--- What to do ---
Retype the whole of the data exactly.

--------------------------------

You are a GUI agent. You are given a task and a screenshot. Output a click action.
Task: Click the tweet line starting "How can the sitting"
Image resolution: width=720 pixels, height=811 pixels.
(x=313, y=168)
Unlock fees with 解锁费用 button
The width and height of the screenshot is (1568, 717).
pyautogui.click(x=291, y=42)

--------------------------------

--- Answer below ---
You are a GUI agent. You are given a task and a screenshot. Output a click action.
Task: Click the tweet line starting "How can the sitting"
Image resolution: width=720 pixels, height=811 pixels.
(x=313, y=168)
Unlock fees with 解锁费用 button
The width and height of the screenshot is (1568, 717).
pyautogui.click(x=291, y=42)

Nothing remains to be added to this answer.